Chine, Inde et Brésil
La Chine est devenue, depuis 2007, le plus important émetteur de GES... et ce n'est qu'un début. Le géant mondial a néanmoins ouvert son jeu lui aussi, offrant de réduire l'intensité de ses émissions de 40 % à 45 % d'ici 2020. Cet objectif est cohérent avec la responsabilité historique des pays occidentaux des émissions de GES. Avec des objectifs de réduction en intensité, les pays émergents peuvent à la fois se moderniser et poursuivre leur développement, tout en ralentissant sensiblement leur utilisation de combustibles fossiles. L'Inde et le Brésil compteront aussi pour beaucoup dans ce débat. L'Inde veut diminuer l'intensité de ses émissions de 20 % à 25 % d'ici 2020. Le Brésil veut réduire ses émissions absolues de 40% en ralentissant la déforestation de l'Amazonie. Le poids démographique des trois pays pourrait aider à la ratification d'un accord.
Union européenne
Les pays de l'Union européenne ont été à l'avant-garde des réductions de GES depuis Kyoto. Certains pays, comme la Suède, qui ont réduit leurs émissions de façon draconienne ont aussi connu une forte croissance économique, ce qui ajoute de la crédibilité à la position européenne. Celle-ci consiste en une réduction des GES de 20 % d'ici 2020, voire de 30 % si l'effort international est ambitieux. Son poids économique, politique, voire moral, sur le plan environnemental, pèsera lourd dans la balance.
Canada
Stephen Harper sera considéré avec beaucoup de suspicion lorsqu'il se présentera à la table de négociations. Le Canada a non seulement abandonné la poursuite de son objectif de réduction de Kyoto (ses émissions de GES ont explosé de 32 % en 15 ans), mais ses tentatives de sabotage des récentes négociations internationales sur le climat sont documentées. Deuxième émetteur au monde par habitant, son objectif de réduction de 3% en 2020 (comparé à 1990) est à des années-lumière de ceux des autres pays occidentaux.
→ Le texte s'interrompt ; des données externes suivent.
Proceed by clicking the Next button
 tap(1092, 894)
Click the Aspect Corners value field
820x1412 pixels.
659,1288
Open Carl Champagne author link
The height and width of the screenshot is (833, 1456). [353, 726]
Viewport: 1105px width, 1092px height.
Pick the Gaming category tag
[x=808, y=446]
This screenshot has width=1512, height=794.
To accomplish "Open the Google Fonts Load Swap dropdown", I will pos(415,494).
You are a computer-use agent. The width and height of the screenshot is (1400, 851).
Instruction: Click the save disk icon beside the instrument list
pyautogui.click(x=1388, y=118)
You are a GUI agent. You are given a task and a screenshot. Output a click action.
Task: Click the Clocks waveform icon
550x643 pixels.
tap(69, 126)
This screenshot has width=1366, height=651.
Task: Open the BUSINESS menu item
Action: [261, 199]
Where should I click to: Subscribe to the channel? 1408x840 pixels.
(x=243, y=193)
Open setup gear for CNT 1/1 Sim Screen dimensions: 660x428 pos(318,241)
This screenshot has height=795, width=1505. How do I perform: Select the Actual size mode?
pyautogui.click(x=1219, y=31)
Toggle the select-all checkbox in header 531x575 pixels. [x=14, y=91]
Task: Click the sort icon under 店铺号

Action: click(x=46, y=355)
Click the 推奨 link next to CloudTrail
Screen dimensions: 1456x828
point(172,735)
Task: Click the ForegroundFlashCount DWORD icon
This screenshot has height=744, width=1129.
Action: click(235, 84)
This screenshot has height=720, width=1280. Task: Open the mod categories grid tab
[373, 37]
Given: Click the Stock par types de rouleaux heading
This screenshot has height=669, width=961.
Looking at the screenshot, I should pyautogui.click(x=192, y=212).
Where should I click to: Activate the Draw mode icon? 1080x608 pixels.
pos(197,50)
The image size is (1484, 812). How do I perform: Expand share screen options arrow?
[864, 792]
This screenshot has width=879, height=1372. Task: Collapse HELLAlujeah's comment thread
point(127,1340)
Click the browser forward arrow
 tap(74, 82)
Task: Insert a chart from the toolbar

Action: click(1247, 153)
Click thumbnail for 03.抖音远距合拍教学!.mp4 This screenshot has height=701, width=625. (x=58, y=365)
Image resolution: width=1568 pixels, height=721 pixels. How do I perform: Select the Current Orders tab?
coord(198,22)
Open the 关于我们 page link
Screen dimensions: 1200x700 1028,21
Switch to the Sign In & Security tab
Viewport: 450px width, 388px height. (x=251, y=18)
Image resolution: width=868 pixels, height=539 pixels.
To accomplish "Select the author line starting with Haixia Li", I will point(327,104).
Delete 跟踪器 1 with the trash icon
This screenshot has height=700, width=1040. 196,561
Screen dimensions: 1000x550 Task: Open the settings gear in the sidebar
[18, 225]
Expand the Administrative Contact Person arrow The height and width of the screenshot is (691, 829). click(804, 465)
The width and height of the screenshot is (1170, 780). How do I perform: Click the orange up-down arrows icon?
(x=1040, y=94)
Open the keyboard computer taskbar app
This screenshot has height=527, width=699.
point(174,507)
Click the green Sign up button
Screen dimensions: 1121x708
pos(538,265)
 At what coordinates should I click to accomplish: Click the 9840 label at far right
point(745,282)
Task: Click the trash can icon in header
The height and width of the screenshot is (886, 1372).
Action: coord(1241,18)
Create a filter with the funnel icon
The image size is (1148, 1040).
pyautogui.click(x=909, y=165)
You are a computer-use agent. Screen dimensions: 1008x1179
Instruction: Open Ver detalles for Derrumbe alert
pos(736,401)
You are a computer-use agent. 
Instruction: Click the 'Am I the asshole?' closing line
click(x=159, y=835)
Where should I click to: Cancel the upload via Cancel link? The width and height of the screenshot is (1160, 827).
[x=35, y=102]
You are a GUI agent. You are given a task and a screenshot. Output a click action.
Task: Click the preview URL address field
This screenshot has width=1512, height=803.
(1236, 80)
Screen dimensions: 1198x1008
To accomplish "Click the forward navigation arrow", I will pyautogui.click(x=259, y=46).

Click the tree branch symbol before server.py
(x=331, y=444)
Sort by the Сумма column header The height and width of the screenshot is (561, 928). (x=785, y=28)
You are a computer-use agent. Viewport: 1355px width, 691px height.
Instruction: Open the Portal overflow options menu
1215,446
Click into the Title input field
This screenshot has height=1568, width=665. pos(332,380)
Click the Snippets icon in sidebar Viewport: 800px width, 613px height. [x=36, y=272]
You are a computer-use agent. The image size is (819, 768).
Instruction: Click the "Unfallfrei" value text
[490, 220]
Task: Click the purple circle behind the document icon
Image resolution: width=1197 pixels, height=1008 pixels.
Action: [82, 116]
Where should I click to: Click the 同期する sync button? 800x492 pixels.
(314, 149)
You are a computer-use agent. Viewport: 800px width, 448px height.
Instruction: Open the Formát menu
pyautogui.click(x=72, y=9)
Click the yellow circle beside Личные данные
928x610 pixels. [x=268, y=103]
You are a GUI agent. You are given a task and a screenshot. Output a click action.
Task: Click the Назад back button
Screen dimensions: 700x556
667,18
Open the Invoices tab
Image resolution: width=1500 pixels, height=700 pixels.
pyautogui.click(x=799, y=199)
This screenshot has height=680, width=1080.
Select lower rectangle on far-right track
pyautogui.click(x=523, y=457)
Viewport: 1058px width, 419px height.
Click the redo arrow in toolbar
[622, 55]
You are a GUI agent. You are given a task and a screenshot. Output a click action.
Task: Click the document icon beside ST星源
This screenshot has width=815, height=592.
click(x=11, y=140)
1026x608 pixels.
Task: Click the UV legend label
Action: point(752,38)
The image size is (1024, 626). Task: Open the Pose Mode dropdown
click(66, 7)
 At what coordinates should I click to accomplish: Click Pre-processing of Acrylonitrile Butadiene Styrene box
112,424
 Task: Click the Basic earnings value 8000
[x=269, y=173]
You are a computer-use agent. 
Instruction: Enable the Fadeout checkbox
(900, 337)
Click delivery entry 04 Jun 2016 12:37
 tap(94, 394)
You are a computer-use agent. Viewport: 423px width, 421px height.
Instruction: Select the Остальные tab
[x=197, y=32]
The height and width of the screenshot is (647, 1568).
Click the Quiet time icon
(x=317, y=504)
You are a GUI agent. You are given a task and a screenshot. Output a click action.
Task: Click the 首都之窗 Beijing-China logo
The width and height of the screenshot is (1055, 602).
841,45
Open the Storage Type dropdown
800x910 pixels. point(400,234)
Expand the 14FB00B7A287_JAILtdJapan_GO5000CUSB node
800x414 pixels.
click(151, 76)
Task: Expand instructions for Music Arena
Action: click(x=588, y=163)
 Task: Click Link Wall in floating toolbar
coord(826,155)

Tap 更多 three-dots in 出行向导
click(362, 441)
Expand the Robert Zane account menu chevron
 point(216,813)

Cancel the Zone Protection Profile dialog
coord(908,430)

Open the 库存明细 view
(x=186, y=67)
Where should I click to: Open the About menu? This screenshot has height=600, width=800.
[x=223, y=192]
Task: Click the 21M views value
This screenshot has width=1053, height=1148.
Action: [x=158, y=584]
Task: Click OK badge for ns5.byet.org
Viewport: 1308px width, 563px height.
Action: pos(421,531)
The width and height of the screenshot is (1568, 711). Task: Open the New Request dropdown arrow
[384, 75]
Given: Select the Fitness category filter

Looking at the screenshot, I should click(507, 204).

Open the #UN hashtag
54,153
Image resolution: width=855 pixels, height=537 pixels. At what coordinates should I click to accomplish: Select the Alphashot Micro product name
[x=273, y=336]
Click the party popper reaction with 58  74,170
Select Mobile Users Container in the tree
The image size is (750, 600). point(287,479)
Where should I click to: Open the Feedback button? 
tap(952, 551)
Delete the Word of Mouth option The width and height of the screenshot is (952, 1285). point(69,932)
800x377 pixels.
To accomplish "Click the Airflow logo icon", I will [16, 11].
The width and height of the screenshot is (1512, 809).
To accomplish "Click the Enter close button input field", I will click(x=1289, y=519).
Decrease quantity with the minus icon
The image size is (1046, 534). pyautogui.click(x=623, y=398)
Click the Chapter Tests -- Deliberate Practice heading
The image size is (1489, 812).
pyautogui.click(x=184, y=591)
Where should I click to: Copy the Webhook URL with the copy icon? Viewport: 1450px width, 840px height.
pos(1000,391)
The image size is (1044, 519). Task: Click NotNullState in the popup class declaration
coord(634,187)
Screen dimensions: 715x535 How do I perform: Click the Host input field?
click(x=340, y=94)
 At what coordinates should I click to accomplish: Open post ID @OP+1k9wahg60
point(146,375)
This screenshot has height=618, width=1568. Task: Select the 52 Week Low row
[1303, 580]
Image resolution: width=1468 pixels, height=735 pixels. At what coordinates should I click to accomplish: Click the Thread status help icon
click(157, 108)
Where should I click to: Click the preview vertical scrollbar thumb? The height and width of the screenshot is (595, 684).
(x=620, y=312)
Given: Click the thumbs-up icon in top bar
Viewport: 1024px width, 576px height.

En fait, si le Québec (? 20%), l'Ontario (?15%) et la Colombie-Britannique (? 14%) respectent leur objectif de réduction pour 2020, le Canada réduirait globalement ses émissions de... 8,4%!
Australie et Japon
Les deux pays ont connu des changements de gouvernement qui ont modifié leur engagement envers la réduction d'émissions de GES. Récemment, le Japon a indiqué qu'il réduirait ses émissions de 25 % en 2020 par rapport à 1990 en cas «d'accord très ambitieux, avec la participation de tous les principaux pays». L'Australie, le plus grand émetteur par habitant, voulait présenter un effort ambitieux à Copenhague, mais le premier ministre Kevin Rudd (photo) va arriver les mains vides. Sa proposition de réduire de 5 % à 25 % par rapport à 2000, en fonction de la décision des autres pays, a été rejetée par le Sénat australien.